A new ‘Trade Community System’ has been developed to link supply chain information through blockchain technology, which is said to simplify international trade by removing complexity.
Developed jointly by PwC Australia, the Australian Chamber of Commerce and Industry, and the Port of Brisbane, the Trade Community System will address a number of points and recommendations from the recently released Inquiry into National Freight and Supply Chain Priorities Report.

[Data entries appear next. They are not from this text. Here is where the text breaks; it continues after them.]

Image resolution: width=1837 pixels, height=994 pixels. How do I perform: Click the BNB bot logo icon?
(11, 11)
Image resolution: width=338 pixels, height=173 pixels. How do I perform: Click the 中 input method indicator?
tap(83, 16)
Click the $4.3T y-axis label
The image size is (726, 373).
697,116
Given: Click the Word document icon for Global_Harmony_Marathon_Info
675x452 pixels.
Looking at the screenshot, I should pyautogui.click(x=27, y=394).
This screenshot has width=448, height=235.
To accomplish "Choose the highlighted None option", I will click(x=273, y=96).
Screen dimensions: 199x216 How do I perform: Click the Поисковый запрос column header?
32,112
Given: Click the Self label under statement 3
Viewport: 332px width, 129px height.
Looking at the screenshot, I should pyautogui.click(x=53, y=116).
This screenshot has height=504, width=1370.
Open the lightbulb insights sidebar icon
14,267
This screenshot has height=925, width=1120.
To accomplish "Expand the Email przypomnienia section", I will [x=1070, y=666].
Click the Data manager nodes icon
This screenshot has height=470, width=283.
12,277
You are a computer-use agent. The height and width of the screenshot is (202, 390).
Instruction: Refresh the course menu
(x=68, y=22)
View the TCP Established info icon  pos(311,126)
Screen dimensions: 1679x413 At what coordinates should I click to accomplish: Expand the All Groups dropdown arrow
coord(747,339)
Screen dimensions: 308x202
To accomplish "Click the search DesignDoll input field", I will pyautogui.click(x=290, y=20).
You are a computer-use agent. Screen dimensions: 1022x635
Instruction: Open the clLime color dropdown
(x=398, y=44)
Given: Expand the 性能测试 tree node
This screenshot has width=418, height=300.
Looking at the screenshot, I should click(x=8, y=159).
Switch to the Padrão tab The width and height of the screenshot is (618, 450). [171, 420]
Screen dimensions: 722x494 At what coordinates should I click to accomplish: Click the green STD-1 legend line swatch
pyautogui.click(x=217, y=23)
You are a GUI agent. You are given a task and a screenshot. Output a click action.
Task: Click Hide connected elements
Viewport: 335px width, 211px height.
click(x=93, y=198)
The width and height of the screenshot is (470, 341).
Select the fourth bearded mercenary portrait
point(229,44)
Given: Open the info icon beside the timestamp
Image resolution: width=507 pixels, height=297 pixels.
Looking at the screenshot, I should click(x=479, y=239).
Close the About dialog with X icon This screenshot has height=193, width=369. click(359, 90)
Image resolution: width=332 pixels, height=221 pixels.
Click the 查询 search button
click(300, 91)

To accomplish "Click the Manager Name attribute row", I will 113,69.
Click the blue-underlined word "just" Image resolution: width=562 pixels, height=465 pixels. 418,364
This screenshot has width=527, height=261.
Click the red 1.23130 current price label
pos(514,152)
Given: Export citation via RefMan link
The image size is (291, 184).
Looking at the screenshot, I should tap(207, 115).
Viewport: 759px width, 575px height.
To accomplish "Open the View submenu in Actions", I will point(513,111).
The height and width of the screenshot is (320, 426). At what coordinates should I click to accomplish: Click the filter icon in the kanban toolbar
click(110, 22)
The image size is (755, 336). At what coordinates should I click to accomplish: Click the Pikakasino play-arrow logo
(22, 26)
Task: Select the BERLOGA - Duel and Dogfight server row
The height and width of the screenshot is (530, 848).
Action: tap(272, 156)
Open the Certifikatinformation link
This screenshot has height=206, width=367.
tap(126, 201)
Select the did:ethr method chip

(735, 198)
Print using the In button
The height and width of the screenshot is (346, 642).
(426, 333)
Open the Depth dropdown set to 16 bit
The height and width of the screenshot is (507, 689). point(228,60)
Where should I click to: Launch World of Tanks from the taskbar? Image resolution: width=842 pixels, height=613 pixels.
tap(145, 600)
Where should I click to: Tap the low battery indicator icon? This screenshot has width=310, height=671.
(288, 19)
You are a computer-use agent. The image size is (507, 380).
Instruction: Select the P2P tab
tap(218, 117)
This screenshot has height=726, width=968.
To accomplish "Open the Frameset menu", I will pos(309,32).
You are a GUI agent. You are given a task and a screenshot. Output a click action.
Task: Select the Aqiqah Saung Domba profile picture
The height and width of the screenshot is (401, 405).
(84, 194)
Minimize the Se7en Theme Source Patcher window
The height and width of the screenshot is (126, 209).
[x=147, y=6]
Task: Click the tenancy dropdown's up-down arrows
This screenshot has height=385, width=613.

Ben Lannan, partner at PwC, said: “The Trade Community System proof of concept is the first stage in building an innovative end-to-end supply chain that will digitise the flow of trading information, improve connectivity for supply chain participants, reduce friction for business and reduce supply chain costs, providing unprecedented productivity gains for Australia’s international businesses. The port – whether sea or air – is the first and last point of domestic contact in the international supply chain, and is the primary point at which all significant supply chain participants converge. To grow Australia’s trade competitiveness, we need to look beyond our ports.”
Last month, a study by PwC blockchain specialist Alex de Vries suggested that the Bitcoin network’s global activity could account for approximately 2.55 gigawatts, almost the same level of power as the entire nation of Ireland. Furthermore, it says that the Bitcoin networks’ total energy usage may reach 7.7 gigawatts by the end of 2018, nearly as much as is consumed by Austria and 0.5% of the world’s total electricity expenditure.
de Vries said: “To me, half a per cent is already quite shocking. It’s an extreme difference compared to the regular financial system, and this increasing electricity demand is definitely not going to help us reach our climate goals.”